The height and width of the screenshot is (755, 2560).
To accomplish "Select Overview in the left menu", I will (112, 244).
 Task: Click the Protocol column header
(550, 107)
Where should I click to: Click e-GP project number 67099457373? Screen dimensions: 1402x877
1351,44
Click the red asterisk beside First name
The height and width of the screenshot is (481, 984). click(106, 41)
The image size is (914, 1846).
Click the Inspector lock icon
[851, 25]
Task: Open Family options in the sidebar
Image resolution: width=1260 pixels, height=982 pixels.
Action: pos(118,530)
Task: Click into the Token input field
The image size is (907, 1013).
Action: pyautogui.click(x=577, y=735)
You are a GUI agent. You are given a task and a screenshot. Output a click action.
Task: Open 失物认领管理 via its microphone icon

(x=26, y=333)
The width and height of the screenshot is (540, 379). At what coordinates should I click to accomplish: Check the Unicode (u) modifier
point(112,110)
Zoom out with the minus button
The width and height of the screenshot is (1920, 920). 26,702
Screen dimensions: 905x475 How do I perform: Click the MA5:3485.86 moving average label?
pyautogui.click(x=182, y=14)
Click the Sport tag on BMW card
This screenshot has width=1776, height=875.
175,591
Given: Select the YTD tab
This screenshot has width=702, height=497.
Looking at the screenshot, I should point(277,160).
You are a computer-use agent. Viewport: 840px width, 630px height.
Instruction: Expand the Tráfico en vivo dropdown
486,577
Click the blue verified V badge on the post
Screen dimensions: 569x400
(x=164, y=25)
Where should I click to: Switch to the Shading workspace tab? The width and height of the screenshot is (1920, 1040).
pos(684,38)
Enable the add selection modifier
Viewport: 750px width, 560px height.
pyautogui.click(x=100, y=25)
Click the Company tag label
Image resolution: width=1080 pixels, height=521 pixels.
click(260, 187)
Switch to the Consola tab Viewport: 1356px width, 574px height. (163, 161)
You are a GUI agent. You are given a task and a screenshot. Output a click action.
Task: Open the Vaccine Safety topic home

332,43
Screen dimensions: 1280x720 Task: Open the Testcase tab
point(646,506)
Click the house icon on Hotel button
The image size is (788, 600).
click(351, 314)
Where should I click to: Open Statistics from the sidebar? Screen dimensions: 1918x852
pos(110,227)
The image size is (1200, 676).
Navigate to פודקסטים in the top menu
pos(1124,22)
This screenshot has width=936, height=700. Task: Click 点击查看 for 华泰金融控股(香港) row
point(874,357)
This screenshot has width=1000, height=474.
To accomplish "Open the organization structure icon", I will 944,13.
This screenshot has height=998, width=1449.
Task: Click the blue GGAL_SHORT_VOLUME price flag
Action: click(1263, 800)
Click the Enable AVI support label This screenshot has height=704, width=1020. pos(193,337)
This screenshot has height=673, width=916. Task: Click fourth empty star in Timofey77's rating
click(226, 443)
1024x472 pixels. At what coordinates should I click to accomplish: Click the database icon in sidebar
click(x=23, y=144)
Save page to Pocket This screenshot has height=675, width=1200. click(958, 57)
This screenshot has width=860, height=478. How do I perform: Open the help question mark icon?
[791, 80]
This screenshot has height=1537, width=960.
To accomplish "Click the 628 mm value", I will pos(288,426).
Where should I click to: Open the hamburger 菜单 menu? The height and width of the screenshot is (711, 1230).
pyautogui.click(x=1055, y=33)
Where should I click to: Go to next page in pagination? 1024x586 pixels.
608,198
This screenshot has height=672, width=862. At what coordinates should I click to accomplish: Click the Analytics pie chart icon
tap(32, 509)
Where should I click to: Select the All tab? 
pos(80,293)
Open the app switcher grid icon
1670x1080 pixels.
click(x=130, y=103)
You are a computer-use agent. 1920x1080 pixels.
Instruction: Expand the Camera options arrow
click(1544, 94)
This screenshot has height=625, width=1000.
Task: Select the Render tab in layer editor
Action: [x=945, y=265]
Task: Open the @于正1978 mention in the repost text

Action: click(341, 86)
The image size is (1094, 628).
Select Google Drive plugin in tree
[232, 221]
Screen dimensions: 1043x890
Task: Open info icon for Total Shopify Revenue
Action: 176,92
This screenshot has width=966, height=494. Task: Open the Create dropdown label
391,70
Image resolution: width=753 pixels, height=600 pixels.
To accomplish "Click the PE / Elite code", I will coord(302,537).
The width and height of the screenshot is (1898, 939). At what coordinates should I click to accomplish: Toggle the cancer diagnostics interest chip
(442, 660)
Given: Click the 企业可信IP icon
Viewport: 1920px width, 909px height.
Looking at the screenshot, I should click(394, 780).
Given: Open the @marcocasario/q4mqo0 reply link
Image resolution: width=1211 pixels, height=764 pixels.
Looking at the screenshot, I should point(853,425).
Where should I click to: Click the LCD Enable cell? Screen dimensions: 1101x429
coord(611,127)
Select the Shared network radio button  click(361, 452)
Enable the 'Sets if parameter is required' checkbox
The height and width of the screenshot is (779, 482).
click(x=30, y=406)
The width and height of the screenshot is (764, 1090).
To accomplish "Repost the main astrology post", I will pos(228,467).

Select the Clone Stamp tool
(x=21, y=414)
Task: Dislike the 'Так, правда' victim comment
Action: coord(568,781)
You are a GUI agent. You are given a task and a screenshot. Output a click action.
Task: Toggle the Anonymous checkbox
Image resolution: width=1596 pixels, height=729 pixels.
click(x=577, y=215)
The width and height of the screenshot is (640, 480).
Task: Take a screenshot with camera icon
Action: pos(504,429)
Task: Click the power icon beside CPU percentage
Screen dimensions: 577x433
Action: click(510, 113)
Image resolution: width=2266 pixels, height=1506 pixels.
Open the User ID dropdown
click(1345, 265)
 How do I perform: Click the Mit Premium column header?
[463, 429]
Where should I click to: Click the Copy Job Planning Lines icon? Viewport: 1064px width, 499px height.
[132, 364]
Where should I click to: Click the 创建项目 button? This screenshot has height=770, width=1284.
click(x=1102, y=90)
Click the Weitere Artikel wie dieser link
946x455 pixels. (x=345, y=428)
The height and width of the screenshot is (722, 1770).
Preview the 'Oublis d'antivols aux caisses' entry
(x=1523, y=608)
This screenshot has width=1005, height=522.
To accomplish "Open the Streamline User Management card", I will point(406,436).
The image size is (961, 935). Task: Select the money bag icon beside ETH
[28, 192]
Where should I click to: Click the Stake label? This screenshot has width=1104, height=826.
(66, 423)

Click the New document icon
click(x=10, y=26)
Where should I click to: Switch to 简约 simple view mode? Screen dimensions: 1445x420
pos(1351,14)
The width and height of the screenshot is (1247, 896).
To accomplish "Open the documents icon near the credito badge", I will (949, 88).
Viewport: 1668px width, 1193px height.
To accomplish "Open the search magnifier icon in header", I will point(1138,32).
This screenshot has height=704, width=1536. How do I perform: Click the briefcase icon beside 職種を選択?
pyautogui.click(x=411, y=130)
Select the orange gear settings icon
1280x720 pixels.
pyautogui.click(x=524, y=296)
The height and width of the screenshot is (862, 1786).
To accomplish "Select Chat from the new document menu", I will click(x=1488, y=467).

§ **Work item**
Give the records again, complete and exact.

§ **Output**
The height and width of the screenshot is (755, 2560).
To accomplish "Select Overview in the left menu", I will (112, 244).
 Task: Click the Protocol column header
(550, 107)
Where should I click to: Click e-GP project number 67099457373? Screen dimensions: 1402x877
1351,44
Click the red asterisk beside First name
The height and width of the screenshot is (481, 984). click(106, 41)
The image size is (914, 1846).
Click the Inspector lock icon
[851, 25]
Task: Open Family options in the sidebar
Image resolution: width=1260 pixels, height=982 pixels.
Action: pos(118,530)
Task: Click into the Token input field
The image size is (907, 1013).
Action: pyautogui.click(x=577, y=735)
You are a GUI agent. You are given a task and a screenshot. Output a click action.
Task: Open 失物认领管理 via its microphone icon

(x=26, y=333)
The width and height of the screenshot is (540, 379). At what coordinates should I click to accomplish: Check the Unicode (u) modifier
point(112,110)
Zoom out with the minus button
The width and height of the screenshot is (1920, 920). 26,702
Screen dimensions: 905x475 How do I perform: Click the MA5:3485.86 moving average label?
pyautogui.click(x=182, y=14)
Click the Sport tag on BMW card
This screenshot has width=1776, height=875.
175,591
Given: Select the YTD tab
This screenshot has width=702, height=497.
Looking at the screenshot, I should point(277,160).
You are a computer-use agent. Viewport: 840px width, 630px height.
Instruction: Expand the Tráfico en vivo dropdown
486,577
Click the blue verified V badge on the post
Screen dimensions: 569x400
(x=164, y=25)
Where should I click to: Switch to the Shading workspace tab? The width and height of the screenshot is (1920, 1040).
pos(684,38)
Enable the add selection modifier
Viewport: 750px width, 560px height.
pyautogui.click(x=100, y=25)
Click the Company tag label
Image resolution: width=1080 pixels, height=521 pixels.
click(260, 187)
Switch to the Consola tab Viewport: 1356px width, 574px height. (163, 161)
You are a GUI agent. You are given a task and a screenshot. Output a click action.
Task: Open the Vaccine Safety topic home

332,43
Screen dimensions: 1280x720 Task: Open the Testcase tab
point(646,506)
Click the house icon on Hotel button
The image size is (788, 600).
click(351, 314)
Where should I click to: Open Statistics from the sidebar? Screen dimensions: 1918x852
pos(110,227)
The image size is (1200, 676).
Navigate to פודקסטים in the top menu
pos(1124,22)
This screenshot has width=936, height=700. Task: Click 点击查看 for 华泰金融控股(香港) row
point(874,357)
This screenshot has width=1000, height=474.
To accomplish "Open the organization structure icon", I will 944,13.
This screenshot has height=998, width=1449.
Task: Click the blue GGAL_SHORT_VOLUME price flag
Action: click(1263, 800)
Click the Enable AVI support label This screenshot has height=704, width=1020. pos(193,337)
This screenshot has height=673, width=916. Task: Click fourth empty star in Timofey77's rating
click(226, 443)
1024x472 pixels. At what coordinates should I click to accomplish: Click the database icon in sidebar
click(x=23, y=144)
Save page to Pocket This screenshot has height=675, width=1200. click(958, 57)
This screenshot has width=860, height=478. How do I perform: Open the help question mark icon?
[791, 80]
This screenshot has height=1537, width=960.
To accomplish "Click the 628 mm value", I will pos(288,426).
Where should I click to: Open the hamburger 菜单 menu? The height and width of the screenshot is (711, 1230).
pyautogui.click(x=1055, y=33)
Where should I click to: Go to next page in pagination? 1024x586 pixels.
608,198
This screenshot has height=672, width=862. At what coordinates should I click to accomplish: Click the Analytics pie chart icon
tap(32, 509)
Where should I click to: Select the All tab? 
pos(80,293)
Open the app switcher grid icon
1670x1080 pixels.
click(x=130, y=103)
You are a computer-use agent. 1920x1080 pixels.
Instruction: Expand the Camera options arrow
click(1544, 94)
This screenshot has height=625, width=1000.
Task: Select the Render tab in layer editor
Action: [x=945, y=265]
Task: Open the @于正1978 mention in the repost text

Action: click(341, 86)
The image size is (1094, 628).
Select Google Drive plugin in tree
[232, 221]
Screen dimensions: 1043x890
Task: Open info icon for Total Shopify Revenue
Action: 176,92
This screenshot has width=966, height=494. Task: Open the Create dropdown label
391,70
Image resolution: width=753 pixels, height=600 pixels.
To accomplish "Click the PE / Elite code", I will coord(302,537).
The width and height of the screenshot is (1898, 939). At what coordinates should I click to accomplish: Toggle the cancer diagnostics interest chip
(442, 660)
Given: Click the 企业可信IP icon
Viewport: 1920px width, 909px height.
Looking at the screenshot, I should click(394, 780).
Given: Open the @marcocasario/q4mqo0 reply link
Image resolution: width=1211 pixels, height=764 pixels.
Looking at the screenshot, I should point(853,425).
Where should I click to: Click the LCD Enable cell? Screen dimensions: 1101x429
coord(611,127)
Select the Shared network radio button  click(361, 452)
Enable the 'Sets if parameter is required' checkbox
The height and width of the screenshot is (779, 482).
click(x=30, y=406)
The width and height of the screenshot is (764, 1090).
To accomplish "Repost the main astrology post", I will pos(228,467).

Select the Clone Stamp tool
(x=21, y=414)
Task: Dislike the 'Так, правда' victim comment
Action: coord(568,781)
You are a GUI agent. You are given a task and a screenshot. Output a click action.
Task: Toggle the Anonymous checkbox
Image resolution: width=1596 pixels, height=729 pixels.
click(x=577, y=215)
The width and height of the screenshot is (640, 480).
Task: Take a screenshot with camera icon
Action: pos(504,429)
Task: Click the power icon beside CPU percentage
Screen dimensions: 577x433
Action: click(510, 113)
Image resolution: width=2266 pixels, height=1506 pixels.
Open the User ID dropdown
click(1345, 265)
 How do I perform: Click the Mit Premium column header?
[463, 429]
Where should I click to: Click the Copy Job Planning Lines icon? Viewport: 1064px width, 499px height.
[132, 364]
Where should I click to: Click the 创建项目 button? This screenshot has height=770, width=1284.
click(x=1102, y=90)
Click the Weitere Artikel wie dieser link
946x455 pixels. (x=345, y=428)
The height and width of the screenshot is (722, 1770).
Preview the 'Oublis d'antivols aux caisses' entry
(x=1523, y=608)
This screenshot has width=1005, height=522.
To accomplish "Open the Streamline User Management card", I will point(406,436).
The image size is (961, 935). Task: Select the money bag icon beside ETH
[28, 192]
Where should I click to: Click the Stake label? This screenshot has width=1104, height=826.
(66, 423)

Click the New document icon
click(x=10, y=26)
Where should I click to: Switch to 简约 simple view mode? Screen dimensions: 1445x420
pos(1351,14)
The width and height of the screenshot is (1247, 896).
To accomplish "Open the documents icon near the credito badge", I will (949, 88).
Viewport: 1668px width, 1193px height.
To accomplish "Open the search magnifier icon in header", I will point(1138,32).
This screenshot has height=704, width=1536. How do I perform: Click the briefcase icon beside 職種を選択?
pyautogui.click(x=411, y=130)
Select the orange gear settings icon
1280x720 pixels.
pyautogui.click(x=524, y=296)
The height and width of the screenshot is (862, 1786).
To accomplish "Select Chat from the new document menu", I will click(x=1488, y=467).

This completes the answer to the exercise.